• **PROBLEM TO SOLVE**:
Your job is to retype the records exactly while dropping every picture.

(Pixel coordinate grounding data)
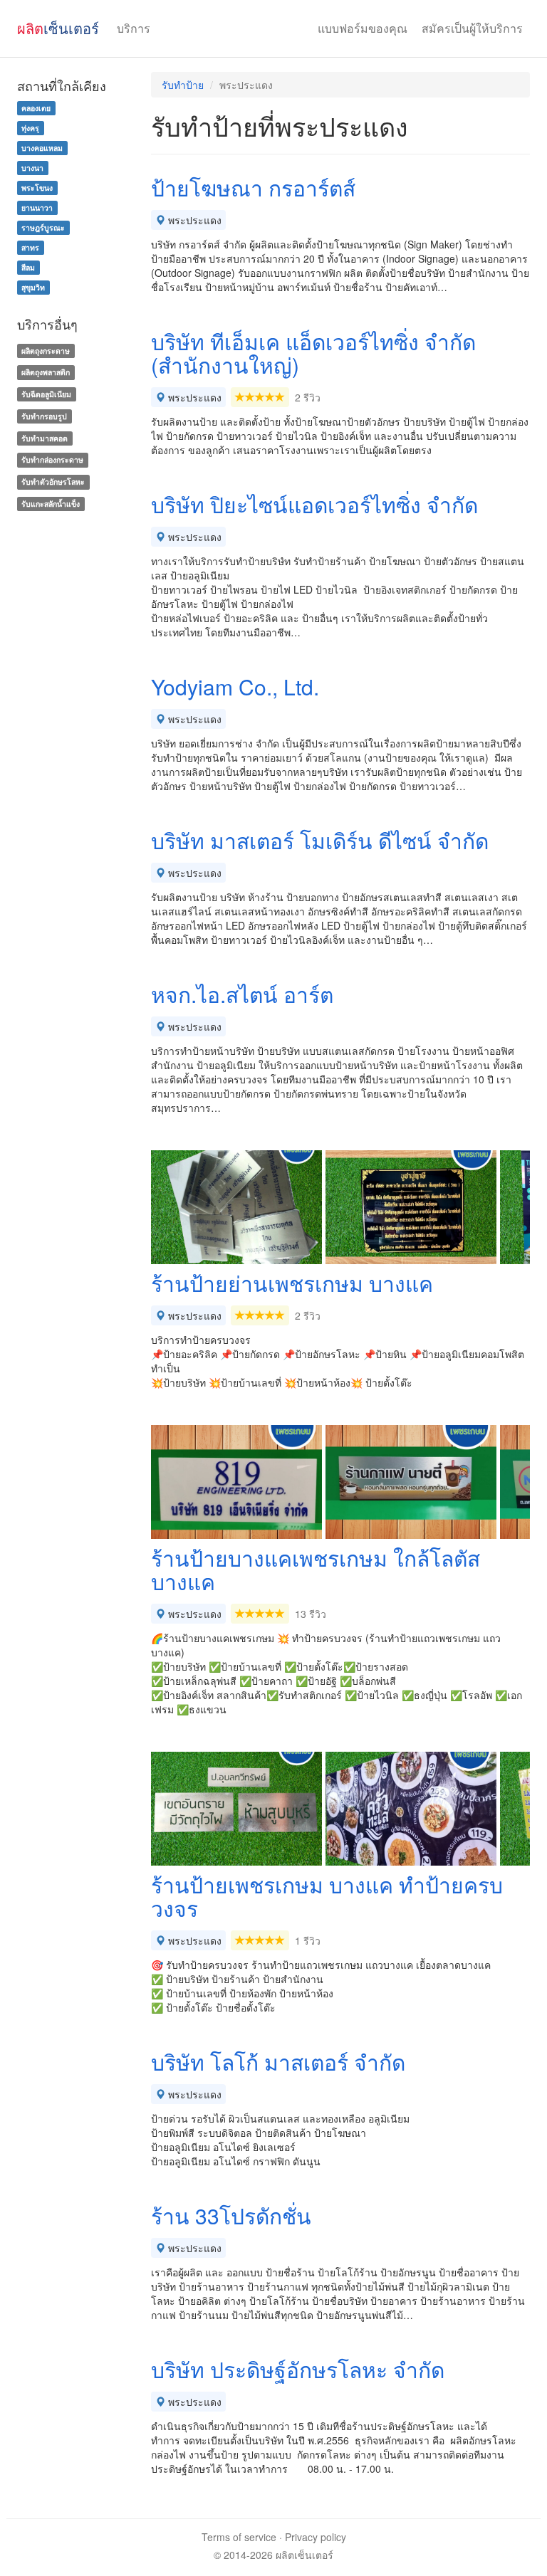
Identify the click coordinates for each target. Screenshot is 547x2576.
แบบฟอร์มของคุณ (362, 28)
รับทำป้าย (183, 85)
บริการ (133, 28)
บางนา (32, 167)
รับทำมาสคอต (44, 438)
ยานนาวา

• **ANSWER SECTION**:
Identify the click coordinates for each target. Screenshot is 547x2576.
แบบฟอร์มของคุณ (362, 28)
รับทำป้าย (183, 85)
บริการ (133, 28)
บางนา (32, 167)
รับทำมาสคอต (44, 438)
ยานนาวา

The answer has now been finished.